▶ _Task input_:
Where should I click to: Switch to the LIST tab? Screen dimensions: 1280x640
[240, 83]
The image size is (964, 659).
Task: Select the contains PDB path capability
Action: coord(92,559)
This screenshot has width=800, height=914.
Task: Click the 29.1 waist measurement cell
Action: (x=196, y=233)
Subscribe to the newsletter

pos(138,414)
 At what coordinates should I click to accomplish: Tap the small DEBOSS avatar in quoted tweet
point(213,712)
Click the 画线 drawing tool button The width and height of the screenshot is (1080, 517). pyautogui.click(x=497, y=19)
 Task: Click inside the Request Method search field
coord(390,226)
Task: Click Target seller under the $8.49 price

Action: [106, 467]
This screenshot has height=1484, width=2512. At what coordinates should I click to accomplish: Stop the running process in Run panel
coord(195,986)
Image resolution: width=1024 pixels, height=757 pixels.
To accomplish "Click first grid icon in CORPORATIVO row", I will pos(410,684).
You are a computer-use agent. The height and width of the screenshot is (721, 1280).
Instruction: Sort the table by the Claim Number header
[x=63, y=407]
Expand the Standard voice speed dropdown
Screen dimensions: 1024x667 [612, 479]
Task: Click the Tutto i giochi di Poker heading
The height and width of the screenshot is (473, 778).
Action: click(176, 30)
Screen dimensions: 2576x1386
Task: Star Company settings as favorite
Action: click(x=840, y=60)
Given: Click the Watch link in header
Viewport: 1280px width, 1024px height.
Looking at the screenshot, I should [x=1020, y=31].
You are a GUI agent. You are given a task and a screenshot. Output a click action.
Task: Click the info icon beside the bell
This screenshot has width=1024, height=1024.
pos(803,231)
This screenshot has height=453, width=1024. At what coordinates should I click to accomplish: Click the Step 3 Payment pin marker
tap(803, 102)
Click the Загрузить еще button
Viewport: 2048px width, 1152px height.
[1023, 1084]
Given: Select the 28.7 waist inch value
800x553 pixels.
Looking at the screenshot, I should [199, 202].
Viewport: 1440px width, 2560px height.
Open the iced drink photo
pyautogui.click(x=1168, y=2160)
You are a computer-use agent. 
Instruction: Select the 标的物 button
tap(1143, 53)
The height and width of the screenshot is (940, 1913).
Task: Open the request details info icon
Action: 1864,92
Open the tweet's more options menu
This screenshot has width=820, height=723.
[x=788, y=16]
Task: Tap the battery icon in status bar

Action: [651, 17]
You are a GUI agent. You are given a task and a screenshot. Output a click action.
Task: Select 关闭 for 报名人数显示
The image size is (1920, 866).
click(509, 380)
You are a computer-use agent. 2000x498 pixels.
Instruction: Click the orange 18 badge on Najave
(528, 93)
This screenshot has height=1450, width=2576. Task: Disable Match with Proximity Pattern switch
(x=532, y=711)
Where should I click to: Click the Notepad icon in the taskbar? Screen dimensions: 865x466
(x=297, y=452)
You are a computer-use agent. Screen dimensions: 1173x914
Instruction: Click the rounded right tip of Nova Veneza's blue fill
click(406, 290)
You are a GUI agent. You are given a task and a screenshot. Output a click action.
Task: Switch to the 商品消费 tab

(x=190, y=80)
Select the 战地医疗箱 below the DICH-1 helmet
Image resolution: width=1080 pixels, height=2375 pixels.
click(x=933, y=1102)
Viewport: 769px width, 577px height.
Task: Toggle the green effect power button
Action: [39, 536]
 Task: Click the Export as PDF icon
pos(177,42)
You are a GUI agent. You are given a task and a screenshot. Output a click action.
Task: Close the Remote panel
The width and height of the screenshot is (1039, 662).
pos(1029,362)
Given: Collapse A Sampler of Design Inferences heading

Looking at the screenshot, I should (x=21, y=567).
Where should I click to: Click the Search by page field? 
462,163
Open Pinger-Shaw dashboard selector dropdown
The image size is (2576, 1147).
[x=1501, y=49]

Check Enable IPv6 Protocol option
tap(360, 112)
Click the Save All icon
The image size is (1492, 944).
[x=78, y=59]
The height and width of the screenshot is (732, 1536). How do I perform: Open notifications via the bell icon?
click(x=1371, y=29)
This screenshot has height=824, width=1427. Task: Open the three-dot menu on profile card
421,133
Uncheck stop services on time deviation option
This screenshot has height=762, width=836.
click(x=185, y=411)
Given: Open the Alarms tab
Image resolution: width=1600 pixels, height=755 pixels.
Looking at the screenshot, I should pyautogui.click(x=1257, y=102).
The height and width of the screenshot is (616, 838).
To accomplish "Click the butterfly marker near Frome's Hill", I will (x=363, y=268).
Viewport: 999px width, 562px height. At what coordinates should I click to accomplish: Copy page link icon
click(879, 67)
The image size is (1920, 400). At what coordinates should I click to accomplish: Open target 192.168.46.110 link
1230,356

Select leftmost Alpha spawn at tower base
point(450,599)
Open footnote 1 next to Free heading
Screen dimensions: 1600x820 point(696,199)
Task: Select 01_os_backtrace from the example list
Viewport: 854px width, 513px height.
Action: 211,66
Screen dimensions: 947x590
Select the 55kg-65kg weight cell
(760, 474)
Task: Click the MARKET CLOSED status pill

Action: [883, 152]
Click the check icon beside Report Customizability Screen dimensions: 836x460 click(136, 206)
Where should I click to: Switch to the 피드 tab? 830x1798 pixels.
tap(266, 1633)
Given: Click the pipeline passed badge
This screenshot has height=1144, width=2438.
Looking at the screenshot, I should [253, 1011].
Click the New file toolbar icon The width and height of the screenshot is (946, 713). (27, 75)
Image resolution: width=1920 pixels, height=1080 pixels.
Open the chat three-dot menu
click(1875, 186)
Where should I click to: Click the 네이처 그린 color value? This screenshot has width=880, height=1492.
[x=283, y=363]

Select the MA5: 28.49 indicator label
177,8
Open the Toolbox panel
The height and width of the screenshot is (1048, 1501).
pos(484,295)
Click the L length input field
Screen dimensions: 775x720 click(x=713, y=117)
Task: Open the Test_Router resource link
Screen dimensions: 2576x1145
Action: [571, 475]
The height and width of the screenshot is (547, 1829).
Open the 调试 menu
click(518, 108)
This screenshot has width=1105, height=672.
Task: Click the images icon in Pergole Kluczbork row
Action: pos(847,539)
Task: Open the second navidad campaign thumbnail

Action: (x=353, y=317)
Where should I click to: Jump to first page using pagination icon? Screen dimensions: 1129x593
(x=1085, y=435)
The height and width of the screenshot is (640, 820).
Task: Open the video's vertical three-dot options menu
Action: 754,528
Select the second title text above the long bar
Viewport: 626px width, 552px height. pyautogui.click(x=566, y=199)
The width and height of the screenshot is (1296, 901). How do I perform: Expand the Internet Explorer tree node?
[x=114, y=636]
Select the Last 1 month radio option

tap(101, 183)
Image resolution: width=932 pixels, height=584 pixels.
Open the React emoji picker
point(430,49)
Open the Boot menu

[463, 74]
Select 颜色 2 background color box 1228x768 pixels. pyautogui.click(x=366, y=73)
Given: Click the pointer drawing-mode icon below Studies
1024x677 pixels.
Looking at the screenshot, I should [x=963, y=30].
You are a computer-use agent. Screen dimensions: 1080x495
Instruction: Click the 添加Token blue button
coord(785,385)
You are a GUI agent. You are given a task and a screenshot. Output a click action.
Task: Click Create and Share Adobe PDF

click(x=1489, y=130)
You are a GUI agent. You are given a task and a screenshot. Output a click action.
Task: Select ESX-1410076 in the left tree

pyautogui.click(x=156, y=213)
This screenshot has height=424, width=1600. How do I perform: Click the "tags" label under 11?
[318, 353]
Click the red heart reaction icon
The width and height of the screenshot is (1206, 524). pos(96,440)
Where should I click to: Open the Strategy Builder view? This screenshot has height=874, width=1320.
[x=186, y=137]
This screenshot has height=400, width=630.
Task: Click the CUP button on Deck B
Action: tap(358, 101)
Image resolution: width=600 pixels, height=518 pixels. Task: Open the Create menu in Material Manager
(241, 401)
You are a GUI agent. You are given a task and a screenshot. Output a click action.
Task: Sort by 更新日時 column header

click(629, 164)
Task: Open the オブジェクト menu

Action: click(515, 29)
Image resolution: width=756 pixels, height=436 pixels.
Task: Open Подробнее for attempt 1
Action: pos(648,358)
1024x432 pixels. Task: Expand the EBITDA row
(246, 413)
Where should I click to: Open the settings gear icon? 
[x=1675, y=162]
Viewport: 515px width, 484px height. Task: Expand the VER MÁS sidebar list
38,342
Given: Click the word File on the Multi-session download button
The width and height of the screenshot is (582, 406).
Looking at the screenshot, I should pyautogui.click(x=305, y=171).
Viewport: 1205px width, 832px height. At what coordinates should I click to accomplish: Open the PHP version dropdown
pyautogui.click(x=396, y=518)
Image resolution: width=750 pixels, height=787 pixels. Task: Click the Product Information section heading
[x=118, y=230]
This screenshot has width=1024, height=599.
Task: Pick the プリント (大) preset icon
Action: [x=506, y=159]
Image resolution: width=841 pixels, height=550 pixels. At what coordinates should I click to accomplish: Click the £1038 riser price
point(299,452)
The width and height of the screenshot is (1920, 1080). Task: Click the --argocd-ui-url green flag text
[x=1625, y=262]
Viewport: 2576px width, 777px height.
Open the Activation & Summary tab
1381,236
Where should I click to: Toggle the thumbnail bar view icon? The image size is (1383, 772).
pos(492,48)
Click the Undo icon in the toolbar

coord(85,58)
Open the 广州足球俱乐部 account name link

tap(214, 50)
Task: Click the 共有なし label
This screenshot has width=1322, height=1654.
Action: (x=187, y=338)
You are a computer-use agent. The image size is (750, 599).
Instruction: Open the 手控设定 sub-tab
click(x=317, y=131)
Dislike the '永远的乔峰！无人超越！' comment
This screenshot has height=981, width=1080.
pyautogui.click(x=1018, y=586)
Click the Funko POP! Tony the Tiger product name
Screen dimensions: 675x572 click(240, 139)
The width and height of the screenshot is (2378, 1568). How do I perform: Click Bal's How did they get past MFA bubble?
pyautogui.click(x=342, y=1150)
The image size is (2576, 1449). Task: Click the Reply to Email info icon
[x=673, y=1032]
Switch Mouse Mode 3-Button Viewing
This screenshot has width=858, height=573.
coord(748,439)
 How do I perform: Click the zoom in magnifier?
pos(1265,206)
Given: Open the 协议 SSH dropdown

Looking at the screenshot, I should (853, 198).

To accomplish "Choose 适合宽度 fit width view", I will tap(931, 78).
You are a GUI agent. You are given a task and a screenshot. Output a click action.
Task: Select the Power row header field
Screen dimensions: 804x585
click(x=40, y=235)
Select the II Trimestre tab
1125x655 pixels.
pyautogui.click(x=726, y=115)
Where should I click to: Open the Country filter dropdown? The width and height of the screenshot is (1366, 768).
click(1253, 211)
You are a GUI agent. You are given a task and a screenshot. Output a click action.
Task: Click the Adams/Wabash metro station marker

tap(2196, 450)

▶ _Your goal_: Rescale the lines of the listing from the one holding "Select the II Trimestre tab" through the end of the listing, inclusive, giving only those lines and keeping the requests unchanged. Multiply each click coordinate in the answers by 2.1 and round to whole numbers, with halves rounded up.

▶ _Expected answer_:
Select the II Trimestre tab
1125x655 pixels.
pyautogui.click(x=1525, y=242)
Where should I click to: Open the Country filter dropdown? The width and height of the screenshot is (1366, 768).
click(2631, 443)
You are a GUI agent. You are given a task and a screenshot. Output a click action.
Task: Click the Adams/Wabash metro station marker

tap(4612, 945)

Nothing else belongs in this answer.